Shows chronological event sequence with timestamps.

Causal Graph

EdgeCut ──[35ms]──> MinCutChange (confidence: 85%, n=3)
  └─ Delay range: 30ms - 45ms

EdgeCut ──[50ms]──> NodeIsolation (confidence: 62%, n=2)
  └─ Delay range: 45ms - 55ms

Reads as: "EdgeCut causes MinCutChange after 35ms on average, observed 3 times with 85% confidence"

Predictions

1. PartitionChange in ~40ms (confidence: 75%)
2. MinCutChange in ~35ms (confidence: 68%)

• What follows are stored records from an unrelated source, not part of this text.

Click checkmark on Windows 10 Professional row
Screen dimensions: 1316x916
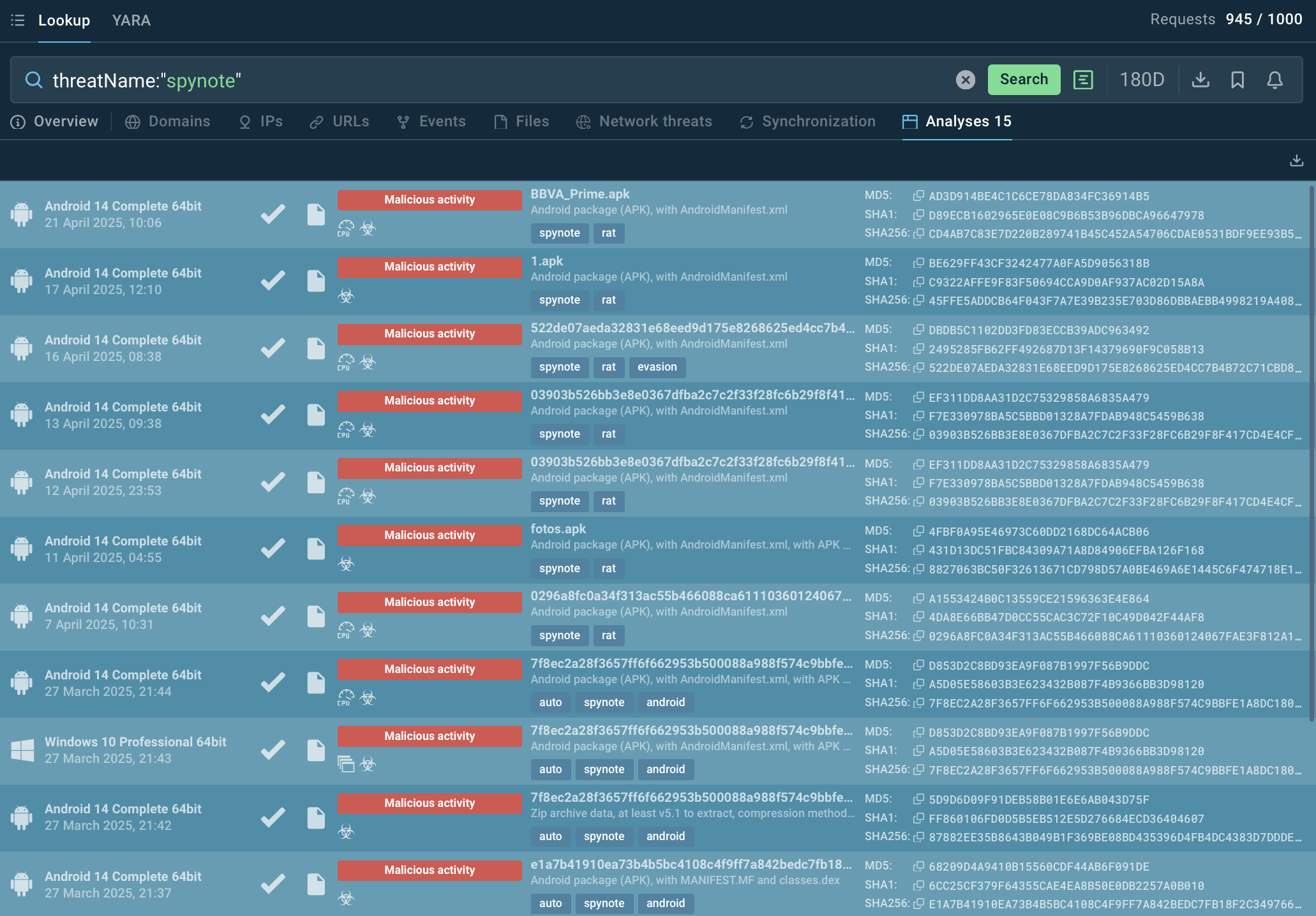click(x=273, y=750)
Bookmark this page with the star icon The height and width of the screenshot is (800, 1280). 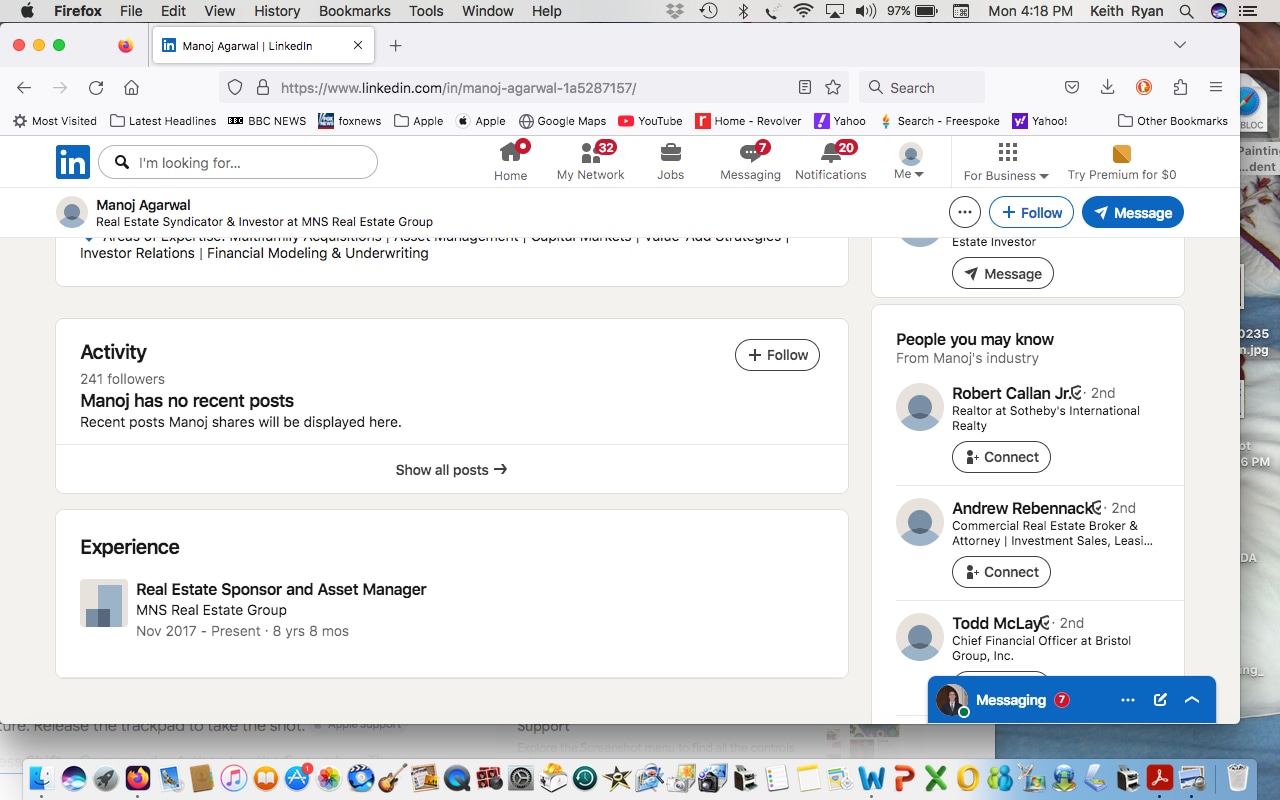click(x=833, y=88)
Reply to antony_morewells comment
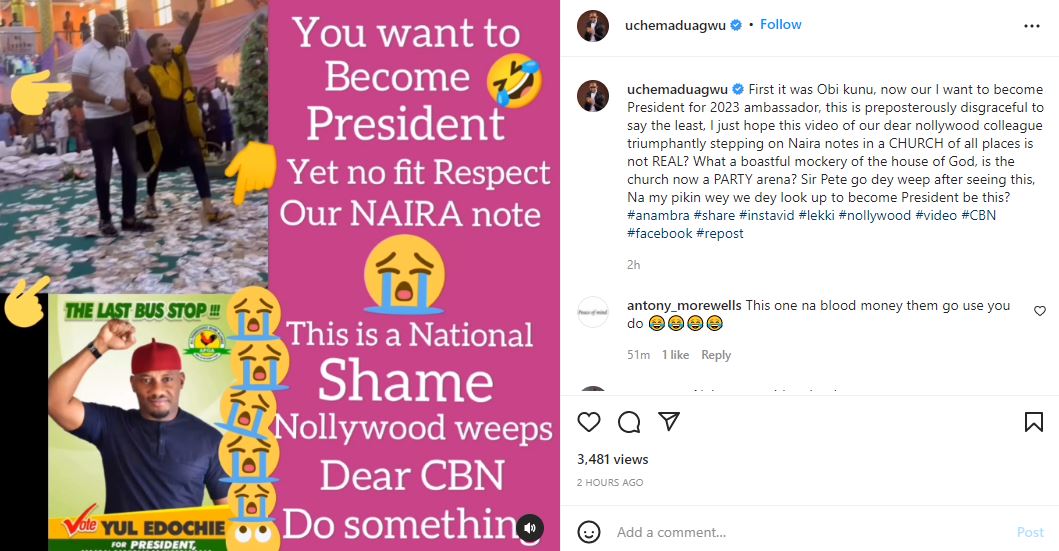 click(x=716, y=355)
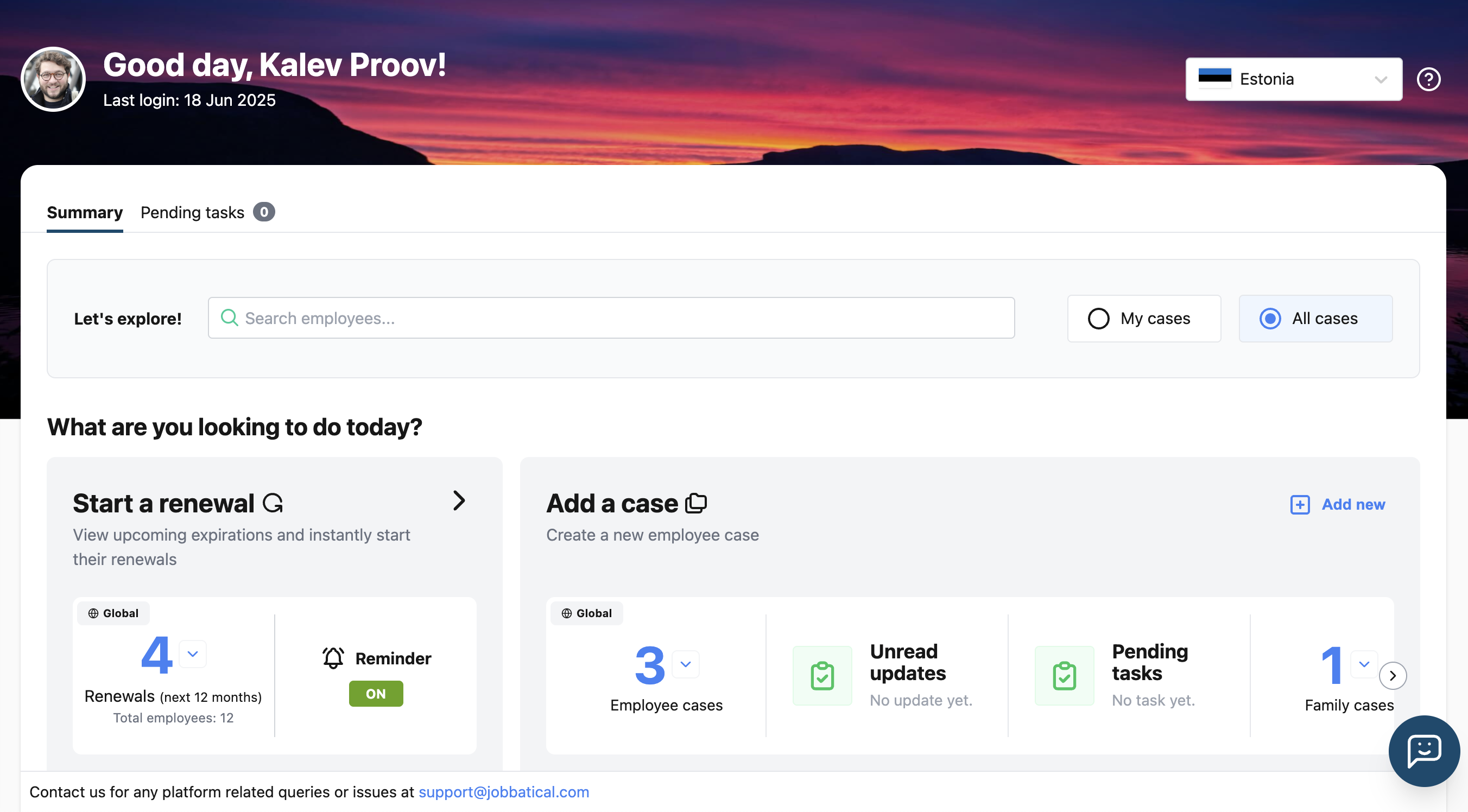The image size is (1468, 812).
Task: Open the support@jobbatical.com email link
Action: [504, 791]
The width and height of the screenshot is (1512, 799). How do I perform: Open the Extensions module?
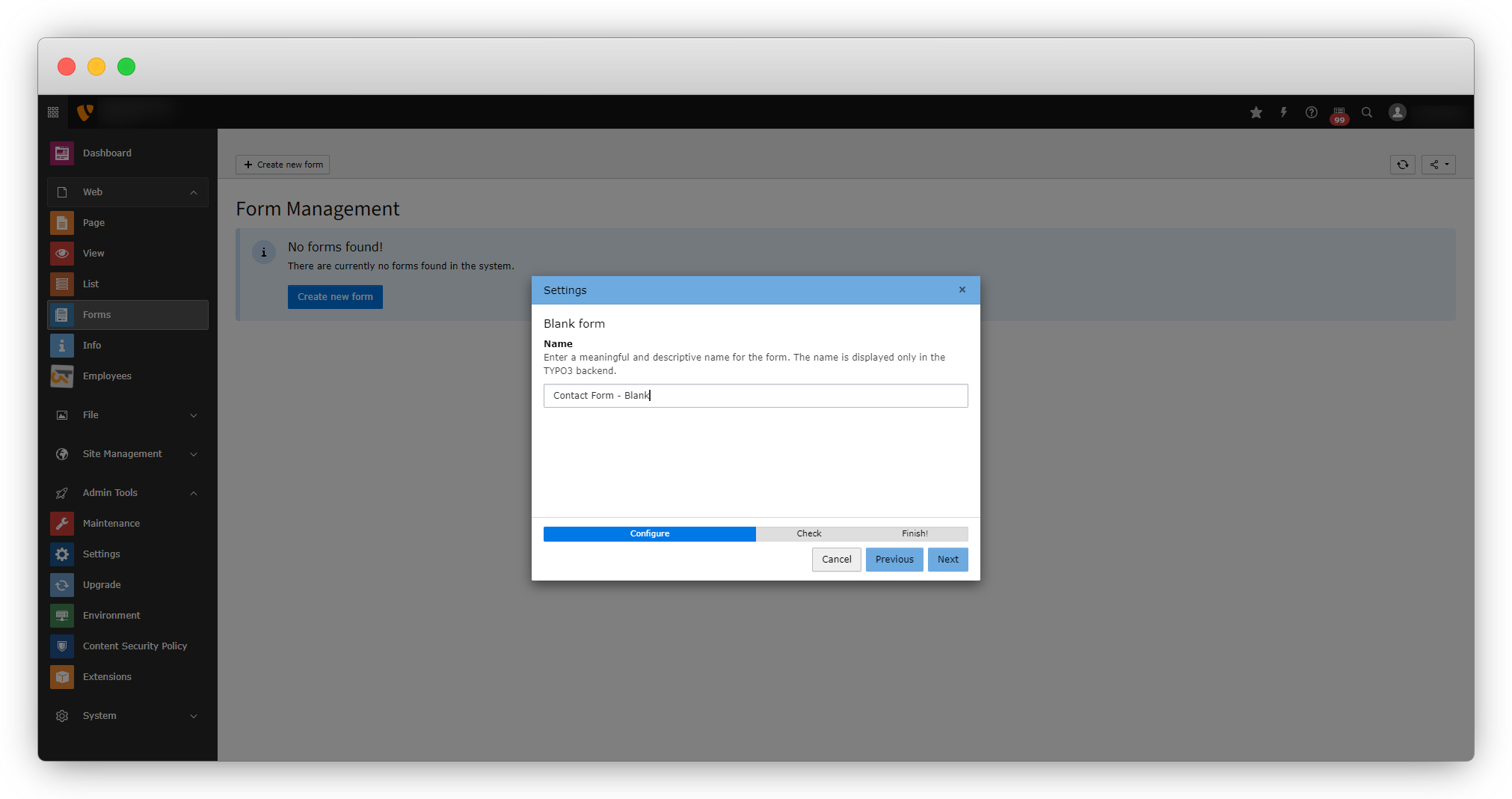tap(107, 677)
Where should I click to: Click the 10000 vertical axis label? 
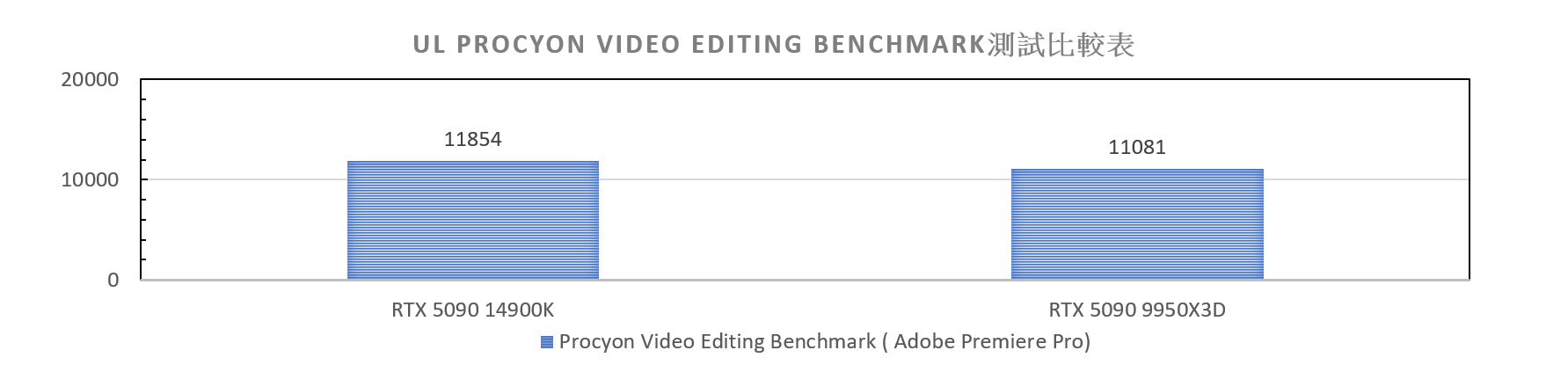[x=90, y=180]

Based on current events, what's likely to happen next.

🚀 Running the Example

cd /home/user/ruvector
cargo run --example mincut_causal_discovery

Or with optimizations:

cargo run --release --example mincut_causal_discovery

🎓 Practical Applications

1. Network Failure Prediction

  • Learn: "When switch X fails, router Y fails within 500ms"
  • Predict: Switch X just failed → proactively reroute traffic from Y

2. Distributed System Debugging

  • Track: Service timeouts, database locks, cache misses
  • Discover: "Cache miss → DB lock → timeout cascade"
  • Fix: Optimize cache hit rate to prevent cascades

3. Performance Optimization

  • Identify: Which operations cause bottlenecks?
  • Example: "Large query → memory spike → GC pause → latency spike"
  • Optimize: Cache large queries to break causal chain

4. Anomaly Detection

  • Learn normal causal patterns
  • Alert when unusual pattern appears
  • Example: "MinCut changed but no edge was cut!" (security breach?)

5. Capacity Planning

  • Predict: "Current load increase → server failure in 2 hours"
  • Action: Scale proactively before failure

🔧 Customization

Adjust Causality Window

let mut analyzer = CausalNetworkAnalyzer::new();
analyzer.causality_window = Duration::from_millis(500); // Longer window

Change Confidence Threshold

analyzer.confidence_threshold = 0.5; // Require 50% confidence (stricter)

Track Custom Events

enum NetworkEvent {
    // Add your own event types
    CustomEvent(String, Instant),
    // ...existing types...
}

📚 Further Reading

  1. Granger Causality:

    • Original paper: Granger, C.W.J. (1969). "Investigating Causal Relations by Econometric Models"
    • Applied to time series forecasting
  2. Causal Inference:

    • Pearl, J. (2009). "Causality: Models, Reasoning, and Inference"
    • Gold standard for causal reasoning
  3. Network Dynamics:

    • Barabási, A.L. "Network Science" (free online)
    • Chapter on temporal networks
  4. Practical Systems:

    • Google's "Borgmon" and causal analysis for datacenter monitoring
    • Netflix's chaos engineering and failure causality

⚠️ Limitations

  1. Correlation ≠ Causation: Our algorithm detects temporal correlation. True causation requires domain knowledge.

  2. Confounding Variables: A third event C might cause both A and B, making them appear causally related.

  3. Feedback Loops: A causes B causes A (circular). Our simple model doesn't handle these well.

  4. Statistical Significance: Small sample sizes may show spurious patterns. Need sufficient data.

🎯 Key Takeaways

  • Temporal ordering is crucial: causes precede effects
  • Consistency matters: reliable patterns have stable delays
  • Prediction is the test: if knowing X helps predict Y, X may cause Y
  • Context is king: domain knowledge validates statistical findings
  • ⚠️ Correlation ≠ Causation: always verify with experiments

Pro tip: Use this with the incremental minimum cut example to track how the cut evolves over time and predict critical changes before they happen!